<<<<

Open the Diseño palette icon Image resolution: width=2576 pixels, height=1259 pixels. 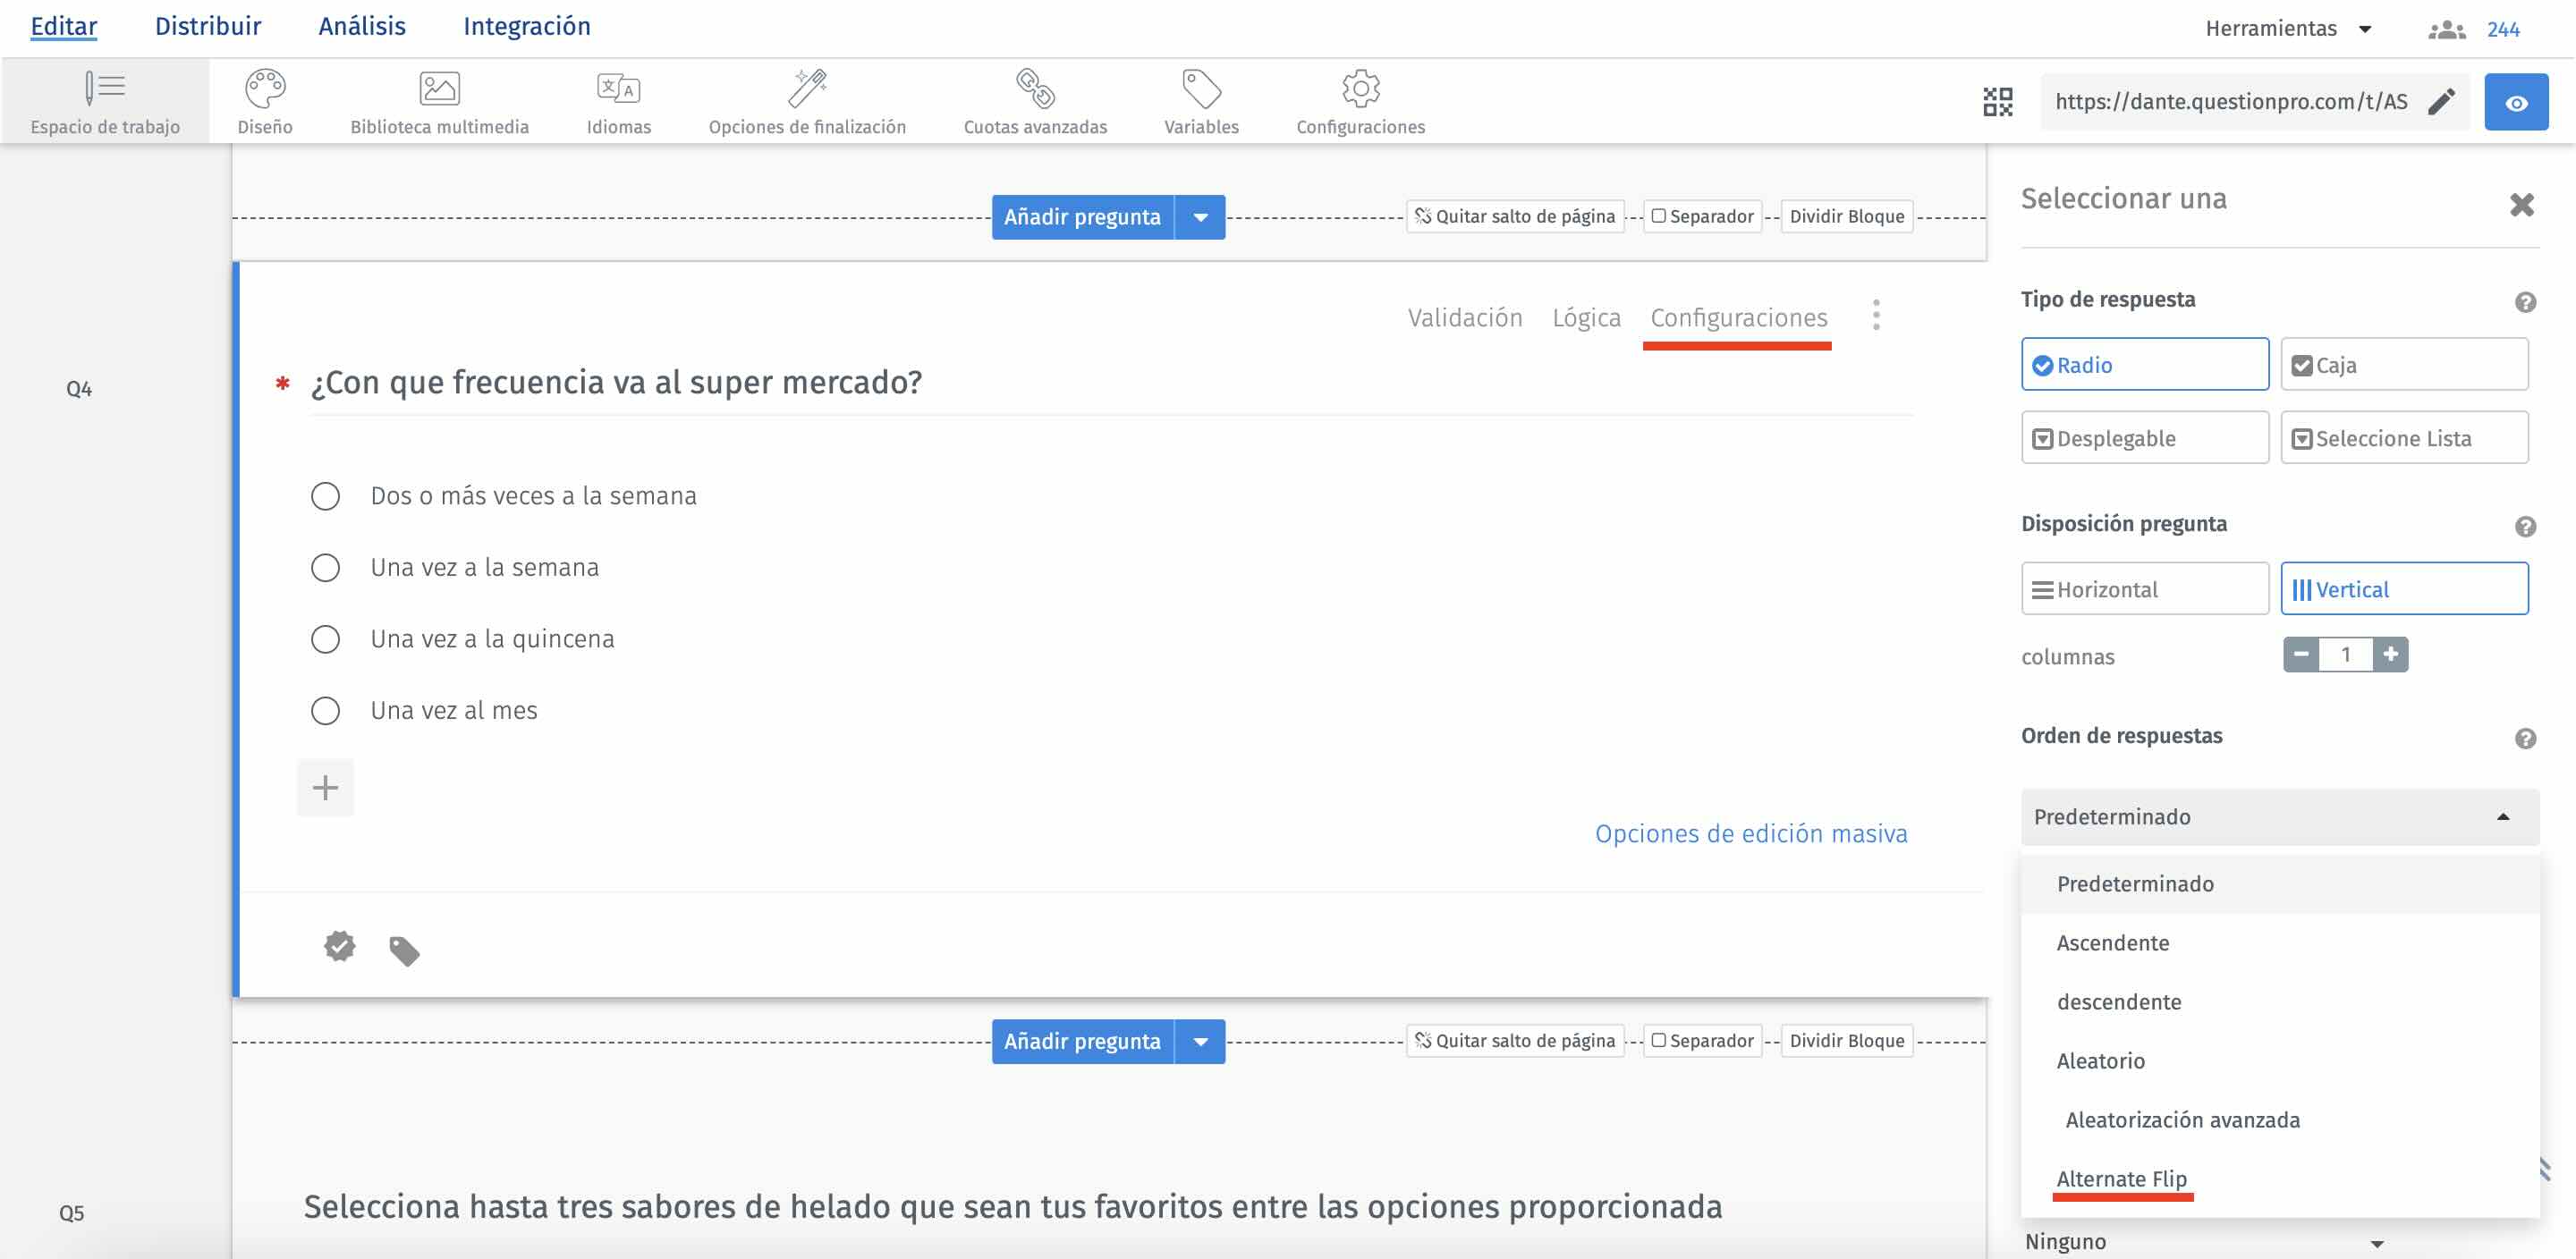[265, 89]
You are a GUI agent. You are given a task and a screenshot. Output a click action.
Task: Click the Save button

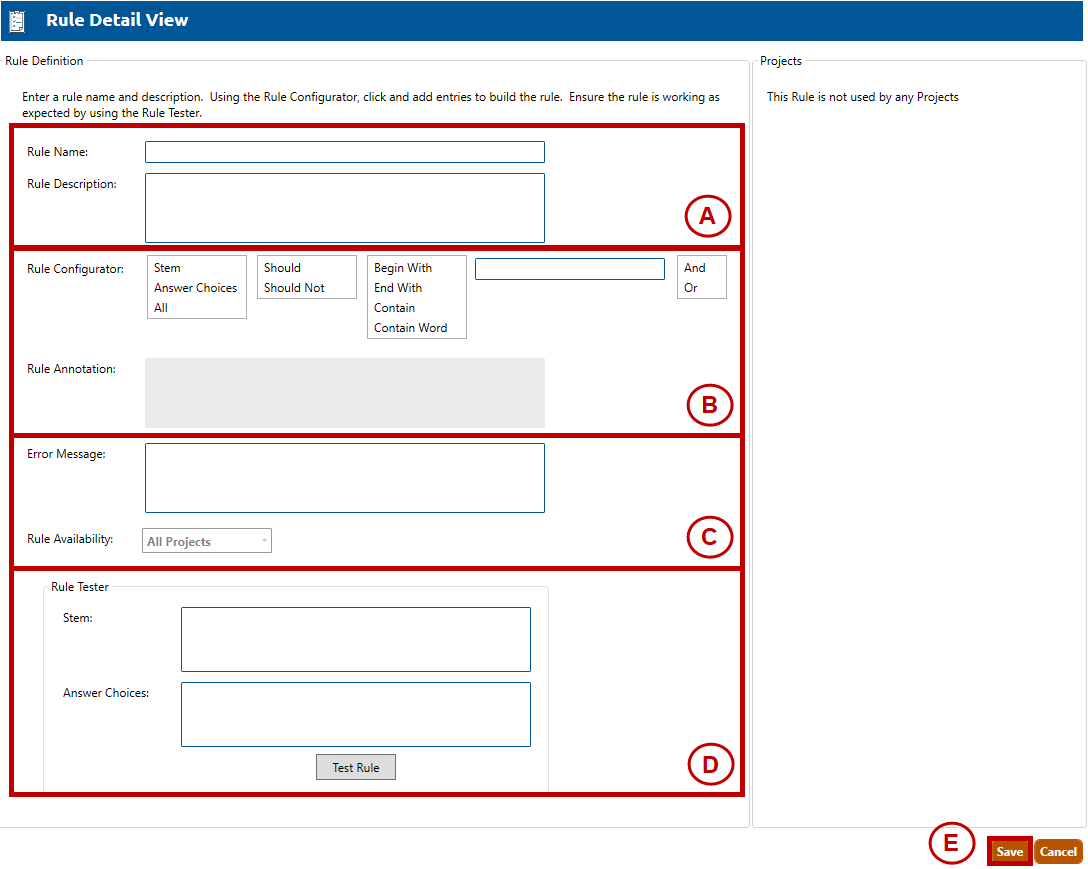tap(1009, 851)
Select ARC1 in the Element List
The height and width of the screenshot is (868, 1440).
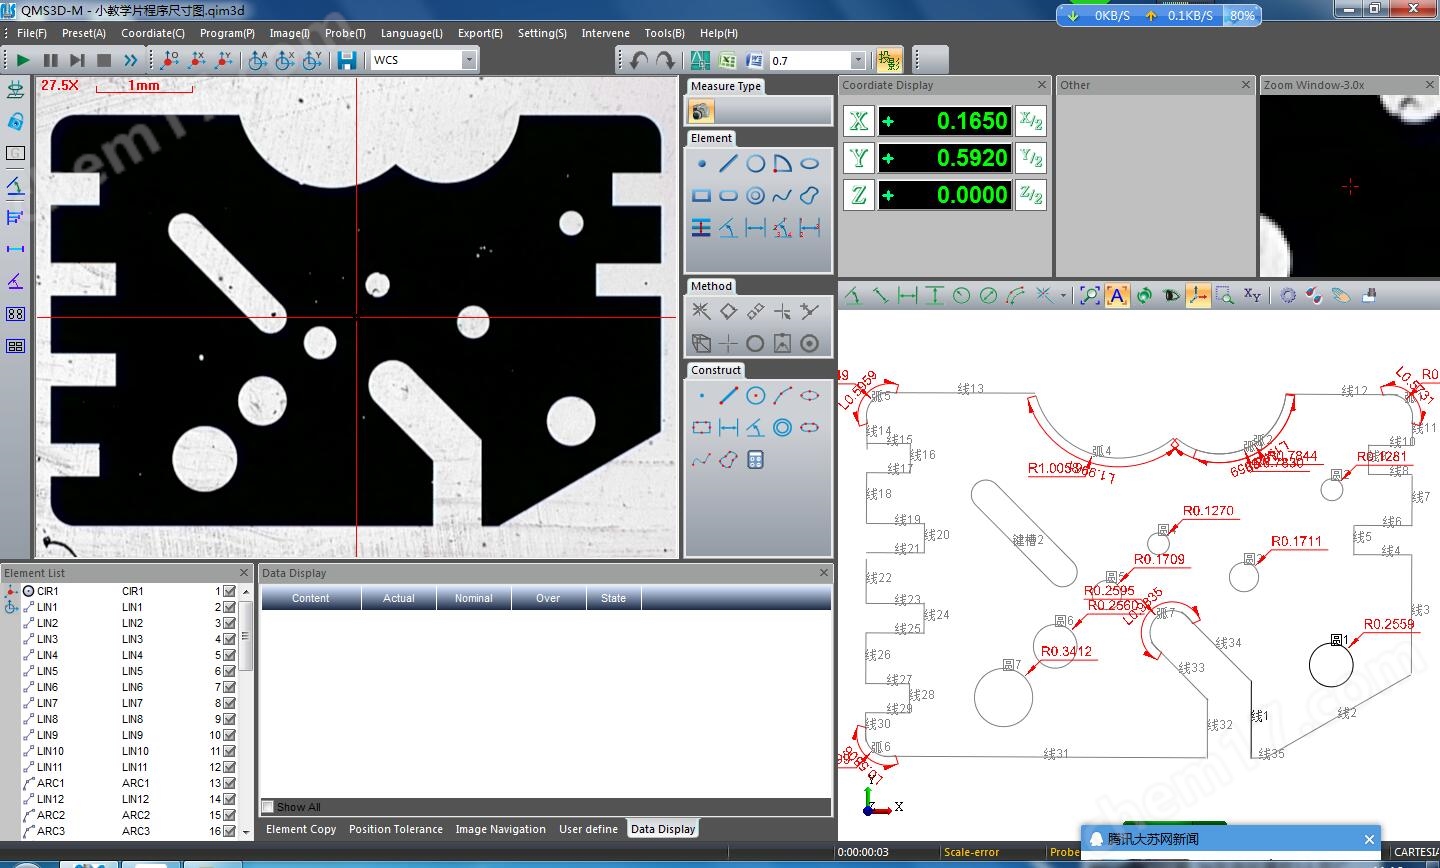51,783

>>>>

■ Task prompt ■
Find the line that contains "The height and" and repeat it, along with every line after it to the end of the data, exactly; drop the pictures.

■ Task result ■
The height and width of the screenshot is (868, 1440).
51,783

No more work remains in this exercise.